President Obama during a campaign speech on Monday mocked his GOP rival Mitt Romney's campaign for pointing to differences between "outsourcing" and "offshoring" American jobs.
“Gov. Romney’s commitment to outsourcing is not just part of his record, it’s part of an overwhelming economic vision,” he charged. “Unlike Gov. Romney, I want to close the outsourcing loophole in our tax code.”
Obama last week, after a report from The Washington Post claimed that Romney’s former firm Bain Capital invested in companies that specialize in outsourcing jobs, slammed Romney as “an outsourcing pioneer.”
Romney’s campaign spokeswoman Andrea Saul in response criticized the “flawed” report by charging it did not differentiate between “domestic outsourcing versus offshoring,” which is what Obama mocked in his speech.

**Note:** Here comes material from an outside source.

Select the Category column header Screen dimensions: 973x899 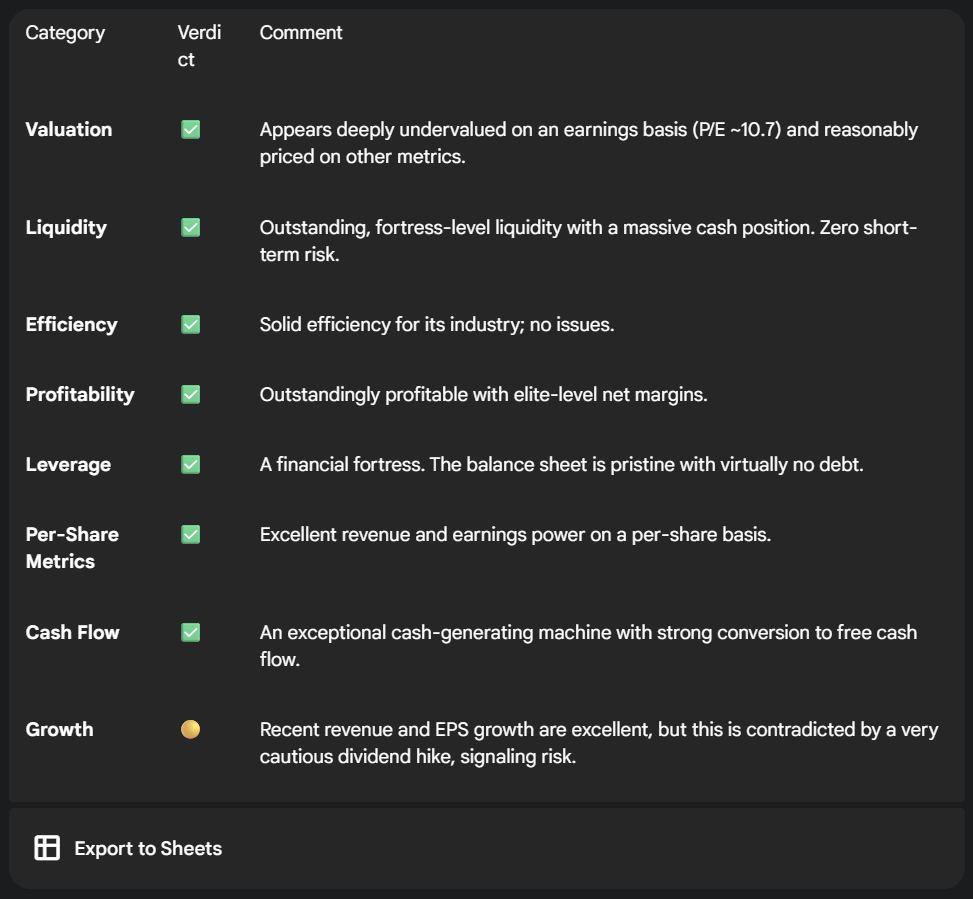tap(65, 33)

"That's what they said. You cannot make this stuff up,” Obama said. “No, what Gov. Romney's advisers don't seem to understand is this: If you're a worker whose job went overseas, you don't need somebody explaining to you the difference between outsourcing and offshoring. You need somebody who's going to wake up every day and fight for American jobs and investment here in the United States. That's what you need. That's why I'm running.”

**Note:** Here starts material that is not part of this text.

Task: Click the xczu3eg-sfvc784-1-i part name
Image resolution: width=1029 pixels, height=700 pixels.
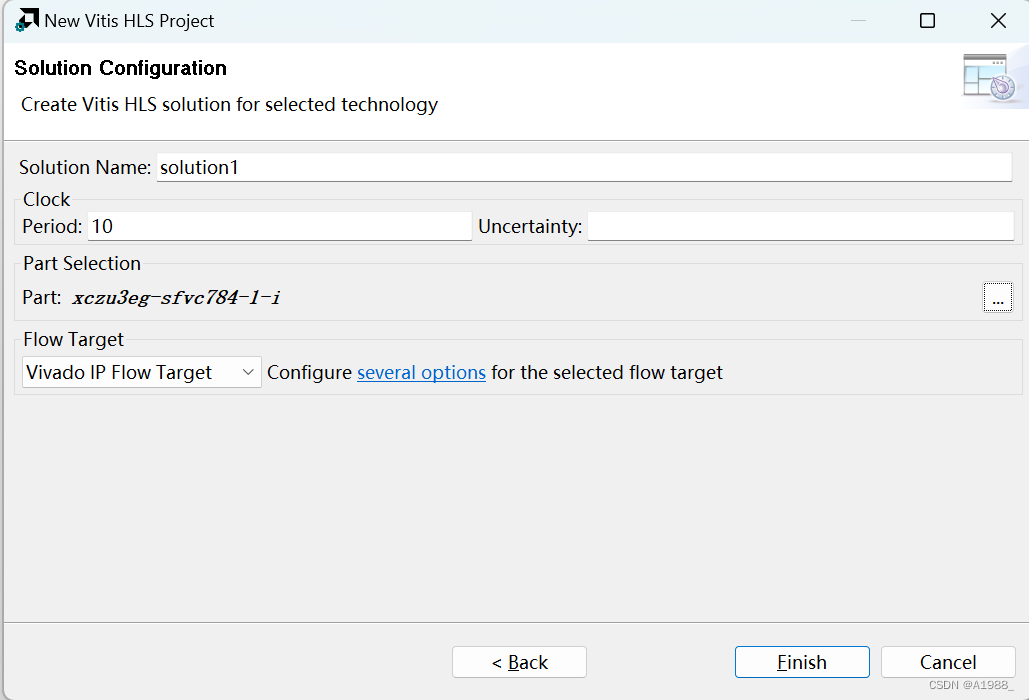Action: coord(176,298)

The Romney campaign slapped back later in the afternoon, charging that Obama "has no compelling case to make for a second term."
"That’s why he continues to use false and discredited attacks to divert attention from his abysmal economic record," said Romney spokesman Ryan Williams.
Obama blasted the former Massachusetts governor in his speech in New Hampshire, referring to him and his Republican “allies in Congress” as one entity with a shared vision.
“Gov. Romney, he fundamentally disagrees with my vision,” Obama said. “Gov. Romney and his allies in Congress, they believe, they have a certain idea about how they would proceed if they’re in power.”
Obama emphasized this fundamental “difference in vision,” calling the choice “the defining issue of our time.” He told the crowd the election is not about whether the economy is bad or still needs improvement.
“The debate in this election is not whether we need to do better. Everybody understands that our economy isn't where it needs to be,” Obama said. “Of course we need to do better. The debate is not whether, it is how. How do we grow the economy faster, how do we create more jobs, how do we pay down our debt? How do we reclaim that central American promise that no matter who you are you can make it here if you try?”
According to Obama, the options presented by both sides are clear.
“What's holding us back is not the lack of big ideas,” he said. “What's holding us back is a stalemate in Washington between two fundamentally different visions of which direction we should go. ... New Hampshire, this election is your chance to break the stalemate.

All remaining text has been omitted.